▶ _About this exercise_: Lines holding the string "computer" are the ones to copy; find them all in the data.
=-=-=-=-=
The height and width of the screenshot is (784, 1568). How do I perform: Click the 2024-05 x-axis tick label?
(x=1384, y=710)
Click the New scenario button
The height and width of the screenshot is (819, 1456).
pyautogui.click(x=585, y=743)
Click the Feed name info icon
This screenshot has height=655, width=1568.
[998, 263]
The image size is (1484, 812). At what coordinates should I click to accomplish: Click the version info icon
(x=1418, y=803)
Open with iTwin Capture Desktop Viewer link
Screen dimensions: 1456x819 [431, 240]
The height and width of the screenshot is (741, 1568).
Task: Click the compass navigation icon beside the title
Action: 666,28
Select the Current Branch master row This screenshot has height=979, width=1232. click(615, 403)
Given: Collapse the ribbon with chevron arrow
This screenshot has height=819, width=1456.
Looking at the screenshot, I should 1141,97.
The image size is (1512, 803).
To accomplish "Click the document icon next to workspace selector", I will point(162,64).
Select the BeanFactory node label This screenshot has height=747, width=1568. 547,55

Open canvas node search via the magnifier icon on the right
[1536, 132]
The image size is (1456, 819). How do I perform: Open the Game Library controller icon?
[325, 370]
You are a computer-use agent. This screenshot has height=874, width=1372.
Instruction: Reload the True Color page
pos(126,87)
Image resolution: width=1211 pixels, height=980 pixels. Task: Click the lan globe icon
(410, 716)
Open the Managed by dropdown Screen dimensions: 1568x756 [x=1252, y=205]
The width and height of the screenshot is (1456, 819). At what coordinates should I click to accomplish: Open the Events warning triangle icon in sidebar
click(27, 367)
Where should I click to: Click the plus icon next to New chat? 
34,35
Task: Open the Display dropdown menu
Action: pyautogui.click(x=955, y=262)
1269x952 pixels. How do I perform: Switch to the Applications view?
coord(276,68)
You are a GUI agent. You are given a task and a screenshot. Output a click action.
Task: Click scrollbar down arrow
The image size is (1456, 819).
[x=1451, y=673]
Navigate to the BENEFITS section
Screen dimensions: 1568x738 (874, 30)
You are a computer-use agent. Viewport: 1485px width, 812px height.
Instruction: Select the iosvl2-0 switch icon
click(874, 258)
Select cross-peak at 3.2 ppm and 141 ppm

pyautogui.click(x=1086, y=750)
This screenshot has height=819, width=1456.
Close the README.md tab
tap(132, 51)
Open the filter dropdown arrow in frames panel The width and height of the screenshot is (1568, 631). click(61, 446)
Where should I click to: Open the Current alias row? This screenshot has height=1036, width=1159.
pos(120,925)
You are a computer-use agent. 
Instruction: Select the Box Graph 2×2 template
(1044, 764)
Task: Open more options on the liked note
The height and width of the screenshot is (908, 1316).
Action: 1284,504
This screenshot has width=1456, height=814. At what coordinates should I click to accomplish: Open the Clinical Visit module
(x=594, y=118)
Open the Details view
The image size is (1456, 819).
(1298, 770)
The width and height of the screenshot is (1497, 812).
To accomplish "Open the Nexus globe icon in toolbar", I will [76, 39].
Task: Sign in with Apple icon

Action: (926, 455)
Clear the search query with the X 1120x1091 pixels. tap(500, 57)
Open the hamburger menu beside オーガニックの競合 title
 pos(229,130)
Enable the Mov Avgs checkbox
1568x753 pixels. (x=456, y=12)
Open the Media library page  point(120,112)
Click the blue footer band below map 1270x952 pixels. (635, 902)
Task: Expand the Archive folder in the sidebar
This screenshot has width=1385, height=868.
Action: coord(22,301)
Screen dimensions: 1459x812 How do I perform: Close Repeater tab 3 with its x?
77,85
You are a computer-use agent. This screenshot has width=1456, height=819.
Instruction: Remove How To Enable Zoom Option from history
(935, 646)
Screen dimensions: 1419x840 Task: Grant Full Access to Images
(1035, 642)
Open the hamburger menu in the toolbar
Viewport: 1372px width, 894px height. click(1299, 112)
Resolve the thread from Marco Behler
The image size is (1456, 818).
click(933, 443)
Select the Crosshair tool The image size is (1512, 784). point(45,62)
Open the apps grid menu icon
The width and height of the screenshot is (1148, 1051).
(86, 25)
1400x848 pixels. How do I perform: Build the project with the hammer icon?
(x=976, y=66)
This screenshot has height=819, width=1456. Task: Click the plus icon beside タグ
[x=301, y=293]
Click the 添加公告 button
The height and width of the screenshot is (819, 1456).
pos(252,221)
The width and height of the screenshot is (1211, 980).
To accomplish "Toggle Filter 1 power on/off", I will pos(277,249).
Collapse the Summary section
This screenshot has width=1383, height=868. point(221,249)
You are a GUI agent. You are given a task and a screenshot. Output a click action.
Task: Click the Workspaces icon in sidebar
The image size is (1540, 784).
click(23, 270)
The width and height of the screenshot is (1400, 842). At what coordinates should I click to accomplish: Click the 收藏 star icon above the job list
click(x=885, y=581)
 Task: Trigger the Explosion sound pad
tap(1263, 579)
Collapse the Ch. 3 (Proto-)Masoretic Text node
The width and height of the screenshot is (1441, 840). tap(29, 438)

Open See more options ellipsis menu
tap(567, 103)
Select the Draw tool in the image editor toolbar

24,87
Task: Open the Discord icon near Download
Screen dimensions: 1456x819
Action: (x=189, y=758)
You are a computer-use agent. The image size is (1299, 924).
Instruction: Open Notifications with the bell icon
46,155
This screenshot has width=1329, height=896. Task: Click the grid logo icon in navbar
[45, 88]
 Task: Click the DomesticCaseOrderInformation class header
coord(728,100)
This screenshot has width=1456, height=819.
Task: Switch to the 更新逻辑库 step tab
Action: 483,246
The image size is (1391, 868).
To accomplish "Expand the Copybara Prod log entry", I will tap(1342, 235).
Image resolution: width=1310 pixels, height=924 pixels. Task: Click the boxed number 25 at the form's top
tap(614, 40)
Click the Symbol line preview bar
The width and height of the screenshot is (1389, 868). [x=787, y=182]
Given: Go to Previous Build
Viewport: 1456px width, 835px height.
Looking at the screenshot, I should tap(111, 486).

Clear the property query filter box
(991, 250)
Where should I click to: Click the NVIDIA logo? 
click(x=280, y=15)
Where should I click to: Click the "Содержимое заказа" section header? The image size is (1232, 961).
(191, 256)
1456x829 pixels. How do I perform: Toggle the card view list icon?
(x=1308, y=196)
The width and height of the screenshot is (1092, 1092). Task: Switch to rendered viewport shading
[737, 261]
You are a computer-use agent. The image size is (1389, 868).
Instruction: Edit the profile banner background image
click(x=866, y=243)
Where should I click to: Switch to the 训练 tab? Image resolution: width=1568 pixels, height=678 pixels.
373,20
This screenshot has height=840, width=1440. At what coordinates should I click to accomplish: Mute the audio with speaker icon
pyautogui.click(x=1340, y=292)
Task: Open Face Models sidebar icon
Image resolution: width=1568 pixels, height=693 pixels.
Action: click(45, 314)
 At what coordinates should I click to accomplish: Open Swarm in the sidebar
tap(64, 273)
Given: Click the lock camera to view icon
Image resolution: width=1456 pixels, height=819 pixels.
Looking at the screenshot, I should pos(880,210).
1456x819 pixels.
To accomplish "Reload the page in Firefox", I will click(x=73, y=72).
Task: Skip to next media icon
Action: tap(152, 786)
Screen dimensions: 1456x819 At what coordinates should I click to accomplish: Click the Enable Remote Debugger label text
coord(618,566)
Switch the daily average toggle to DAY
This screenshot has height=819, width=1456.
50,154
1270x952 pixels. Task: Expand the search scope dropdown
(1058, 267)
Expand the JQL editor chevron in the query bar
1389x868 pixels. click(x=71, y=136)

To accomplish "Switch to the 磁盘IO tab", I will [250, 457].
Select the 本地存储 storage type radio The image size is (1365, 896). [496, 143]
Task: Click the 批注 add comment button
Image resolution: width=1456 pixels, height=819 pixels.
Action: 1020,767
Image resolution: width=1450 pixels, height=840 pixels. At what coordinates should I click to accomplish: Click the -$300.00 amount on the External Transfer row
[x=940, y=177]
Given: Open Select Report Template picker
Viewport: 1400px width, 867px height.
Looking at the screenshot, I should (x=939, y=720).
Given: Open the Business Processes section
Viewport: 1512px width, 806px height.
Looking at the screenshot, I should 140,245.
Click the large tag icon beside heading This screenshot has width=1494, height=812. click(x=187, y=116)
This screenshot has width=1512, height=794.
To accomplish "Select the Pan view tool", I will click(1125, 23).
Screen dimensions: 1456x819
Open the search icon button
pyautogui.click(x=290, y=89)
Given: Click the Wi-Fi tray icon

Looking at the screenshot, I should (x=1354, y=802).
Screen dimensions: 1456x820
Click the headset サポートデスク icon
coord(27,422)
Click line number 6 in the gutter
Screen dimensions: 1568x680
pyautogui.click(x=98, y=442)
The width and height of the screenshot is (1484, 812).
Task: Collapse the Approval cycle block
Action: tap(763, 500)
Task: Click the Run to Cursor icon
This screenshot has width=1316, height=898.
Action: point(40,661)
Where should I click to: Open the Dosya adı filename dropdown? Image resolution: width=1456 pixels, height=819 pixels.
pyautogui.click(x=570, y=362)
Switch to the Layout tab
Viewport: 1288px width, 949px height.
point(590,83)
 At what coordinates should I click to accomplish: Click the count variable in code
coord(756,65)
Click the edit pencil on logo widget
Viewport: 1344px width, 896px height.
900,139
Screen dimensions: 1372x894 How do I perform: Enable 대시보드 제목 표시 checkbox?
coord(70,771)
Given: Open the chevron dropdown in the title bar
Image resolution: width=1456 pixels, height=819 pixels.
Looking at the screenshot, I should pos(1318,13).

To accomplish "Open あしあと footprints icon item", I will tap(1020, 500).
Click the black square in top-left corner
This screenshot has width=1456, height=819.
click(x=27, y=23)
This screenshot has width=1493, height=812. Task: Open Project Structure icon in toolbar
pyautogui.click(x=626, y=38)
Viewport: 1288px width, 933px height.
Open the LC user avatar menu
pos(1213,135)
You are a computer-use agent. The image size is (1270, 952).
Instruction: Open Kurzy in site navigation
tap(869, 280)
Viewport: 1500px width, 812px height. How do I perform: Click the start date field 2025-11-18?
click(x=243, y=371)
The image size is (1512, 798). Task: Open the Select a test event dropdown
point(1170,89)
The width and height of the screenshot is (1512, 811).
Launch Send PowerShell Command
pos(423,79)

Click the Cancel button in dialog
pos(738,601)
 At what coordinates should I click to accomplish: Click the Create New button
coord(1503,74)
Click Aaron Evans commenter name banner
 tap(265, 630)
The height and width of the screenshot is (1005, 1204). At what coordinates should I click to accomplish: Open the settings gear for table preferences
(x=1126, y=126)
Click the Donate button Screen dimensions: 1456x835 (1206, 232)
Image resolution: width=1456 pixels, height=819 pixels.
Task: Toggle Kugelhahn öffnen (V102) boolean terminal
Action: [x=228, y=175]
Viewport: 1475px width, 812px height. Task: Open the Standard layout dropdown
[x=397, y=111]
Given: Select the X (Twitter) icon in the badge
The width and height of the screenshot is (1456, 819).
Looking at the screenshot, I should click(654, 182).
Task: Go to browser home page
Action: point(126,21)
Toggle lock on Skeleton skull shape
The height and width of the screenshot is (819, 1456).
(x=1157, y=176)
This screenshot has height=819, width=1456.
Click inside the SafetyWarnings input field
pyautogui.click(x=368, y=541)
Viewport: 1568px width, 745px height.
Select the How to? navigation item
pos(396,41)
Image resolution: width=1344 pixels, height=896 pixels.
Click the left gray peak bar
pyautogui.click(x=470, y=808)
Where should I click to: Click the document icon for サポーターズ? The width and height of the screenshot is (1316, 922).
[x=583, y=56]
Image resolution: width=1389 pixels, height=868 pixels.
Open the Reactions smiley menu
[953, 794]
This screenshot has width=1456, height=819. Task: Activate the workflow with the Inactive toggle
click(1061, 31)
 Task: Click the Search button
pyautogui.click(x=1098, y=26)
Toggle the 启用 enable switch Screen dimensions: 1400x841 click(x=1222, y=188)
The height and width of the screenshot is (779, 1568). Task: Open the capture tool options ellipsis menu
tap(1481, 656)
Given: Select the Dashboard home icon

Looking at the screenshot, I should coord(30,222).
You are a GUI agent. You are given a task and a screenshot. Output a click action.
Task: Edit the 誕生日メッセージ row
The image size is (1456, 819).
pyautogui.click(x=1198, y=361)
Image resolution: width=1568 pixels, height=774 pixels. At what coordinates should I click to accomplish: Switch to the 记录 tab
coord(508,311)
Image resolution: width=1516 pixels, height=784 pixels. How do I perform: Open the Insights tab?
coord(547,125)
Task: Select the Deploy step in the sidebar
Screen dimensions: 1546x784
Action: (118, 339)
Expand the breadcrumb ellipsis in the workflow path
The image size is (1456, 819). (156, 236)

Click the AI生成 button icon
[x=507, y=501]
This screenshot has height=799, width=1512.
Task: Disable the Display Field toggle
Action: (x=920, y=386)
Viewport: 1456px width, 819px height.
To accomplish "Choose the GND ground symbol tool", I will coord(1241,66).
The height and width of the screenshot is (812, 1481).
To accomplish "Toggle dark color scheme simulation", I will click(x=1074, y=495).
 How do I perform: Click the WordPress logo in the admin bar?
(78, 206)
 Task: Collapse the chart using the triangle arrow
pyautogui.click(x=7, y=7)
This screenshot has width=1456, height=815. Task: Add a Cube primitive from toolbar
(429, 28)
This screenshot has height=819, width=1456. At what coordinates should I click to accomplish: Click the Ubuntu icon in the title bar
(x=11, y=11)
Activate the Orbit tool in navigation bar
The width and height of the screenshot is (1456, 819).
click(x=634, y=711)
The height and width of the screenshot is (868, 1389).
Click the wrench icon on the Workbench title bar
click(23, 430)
=-=-=-=-=
▶ _Response_:
You are a computer-use agent. This screenshot has height=874, width=1372.
You are a computer-use agent. Viewport: 1485px width, 812px height.
You are a computer-use agent. 
You are a computer-use agent. This screenshot has width=1456, height=819.
You are a computer-use agent. The image size is (1299, 924).
You are a computer-use agent. The image size is (1389, 868).
You are a computer-use agent. The image size is (1270, 952).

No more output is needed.